U.S. stocks rallied to pull the Dow industrials into positive territory for the week, after news service Interfax reported Russia had ended military exercises near the Ukraine. While much of the buying was short-term oriented traders such as hedge funds closing out defensive positions from earlier in the week, this was welcome news. The U.S. economy also showed signs of life with the second quarter gross domestic product (GDP) coming in at 4% and the July Institute of Supply Management (ISM) recording a three-year high of 57.1.

The strong second quarter economic growth has once again ignited the discussion over when the Fed will begin raising interest rates. For the Yellen Fed, it’s all about jobs and in particular full employment, which will be the key determinant for when the Fed begins its move. While the tumble in the U.S. unemployment rate from 7.3% to 6.2% has been impressive, there’s still much more to do on the employment front.

For starters, there’s still plenty of slack in the labor market with some seven and a half million Americans that are counted in the ranks of the employed because they have a part-time job, but are willing to work full-time if such a job were in the offing. Then there is the million and a half more Americans that are counted as if they are out of the labor market but would work if they could find a job.

With so much slack in the U.S. workforce it might be tempting to conclude that Fed hikes are a long way off, but labor market slack can disappear in a hurry once hiring heats up.

One reason for optimism on the jobs front is that the ratio of openings to hiring is well above the historic norms, suggesting that hiring will soon follow. This is a good sign and one which is further collaborated by the data on the average number of hours worked, which shows that businesses are making their employees work longer hours—a precursor to eventual hiring. In fact, if the openings to hiring ratio were to revert to its historic average, that alone could drop the U.S. jobless rate to 5.7%.

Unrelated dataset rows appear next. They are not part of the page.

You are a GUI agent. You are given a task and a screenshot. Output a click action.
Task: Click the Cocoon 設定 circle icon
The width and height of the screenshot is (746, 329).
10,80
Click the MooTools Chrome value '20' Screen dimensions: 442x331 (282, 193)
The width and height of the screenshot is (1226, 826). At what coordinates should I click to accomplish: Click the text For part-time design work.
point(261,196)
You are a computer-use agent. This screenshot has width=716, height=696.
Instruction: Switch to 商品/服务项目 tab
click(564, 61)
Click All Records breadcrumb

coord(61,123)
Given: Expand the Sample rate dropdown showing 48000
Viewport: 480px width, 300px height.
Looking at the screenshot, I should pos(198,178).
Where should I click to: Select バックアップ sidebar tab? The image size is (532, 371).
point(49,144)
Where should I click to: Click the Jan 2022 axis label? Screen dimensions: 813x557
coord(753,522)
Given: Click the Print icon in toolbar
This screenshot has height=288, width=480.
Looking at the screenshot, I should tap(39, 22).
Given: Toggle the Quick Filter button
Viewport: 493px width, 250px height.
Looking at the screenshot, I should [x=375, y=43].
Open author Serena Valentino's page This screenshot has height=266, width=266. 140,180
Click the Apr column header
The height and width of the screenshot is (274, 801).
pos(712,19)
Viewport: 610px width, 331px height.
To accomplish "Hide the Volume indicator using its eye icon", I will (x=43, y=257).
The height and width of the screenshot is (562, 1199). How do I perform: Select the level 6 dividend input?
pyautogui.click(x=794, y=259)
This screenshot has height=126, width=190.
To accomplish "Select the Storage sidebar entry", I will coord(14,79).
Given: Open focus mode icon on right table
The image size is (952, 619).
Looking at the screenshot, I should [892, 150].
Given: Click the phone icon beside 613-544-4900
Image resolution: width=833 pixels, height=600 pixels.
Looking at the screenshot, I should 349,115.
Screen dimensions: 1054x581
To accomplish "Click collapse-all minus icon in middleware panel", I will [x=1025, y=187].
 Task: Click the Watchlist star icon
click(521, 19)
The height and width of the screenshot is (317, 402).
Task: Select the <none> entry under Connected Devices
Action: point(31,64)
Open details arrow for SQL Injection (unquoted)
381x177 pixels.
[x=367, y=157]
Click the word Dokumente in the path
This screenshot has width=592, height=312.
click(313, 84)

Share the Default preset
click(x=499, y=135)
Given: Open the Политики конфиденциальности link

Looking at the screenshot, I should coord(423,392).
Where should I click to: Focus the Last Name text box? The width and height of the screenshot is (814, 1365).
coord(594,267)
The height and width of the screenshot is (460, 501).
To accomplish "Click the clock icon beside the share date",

With strong economic data and hiring likely to pick up, it might not be long before the Fed begins to raise interest rates. While a rising interest rate environment will be an initial shock to the stock market it does signal that better economic conditions have arrived. While the Fed appears to be on hold for now, look for the Fed to begin hiking rates in the first half of 2015.

That’s not the only change investors are fretting about, as many investors have become increasingly worried about the recent lagging performance of small-cap stocks. For some, this is cause for concern, as there is a longstanding belief among investors that a true bull market requires the participation of small cap names.

It’s typical for small caps to outperform in the early stages of a bull market as risk-seeking investors rush to grab profits in the areas that were hardest hit during the bear market or recession. Small caps have been on an impressive run since 2000 and with the recent pullback in the small cap space many investors have been spooked. But nowadays the small caps are trading at a significant premium to the S&P 500, making them less of a bargain than they were previously. Over time, the market quite normally starts to put a greater premium on quality and this is particularly true when small cap valuations are above those of large cap stocks.

This doesn’t suggest the end of the bull market but rather a transition in leadership from small cap to large cap. Historical data has also shown that over short time frames a sluggish small-cap index is a negative for stocks, but over longer periods of time the stock market does better when small-cap stocks are underperforming.

I’m waiting on the slow fat pitch down the center of the plate to begin adding to my positions and am looking toward the industrial sector for much of that alpha, which has pulled back some 6.5% since early June. This pullback in industrials has occurred despite the benefit of improving earnings estimates, company data coupled with strong U.S. economic data.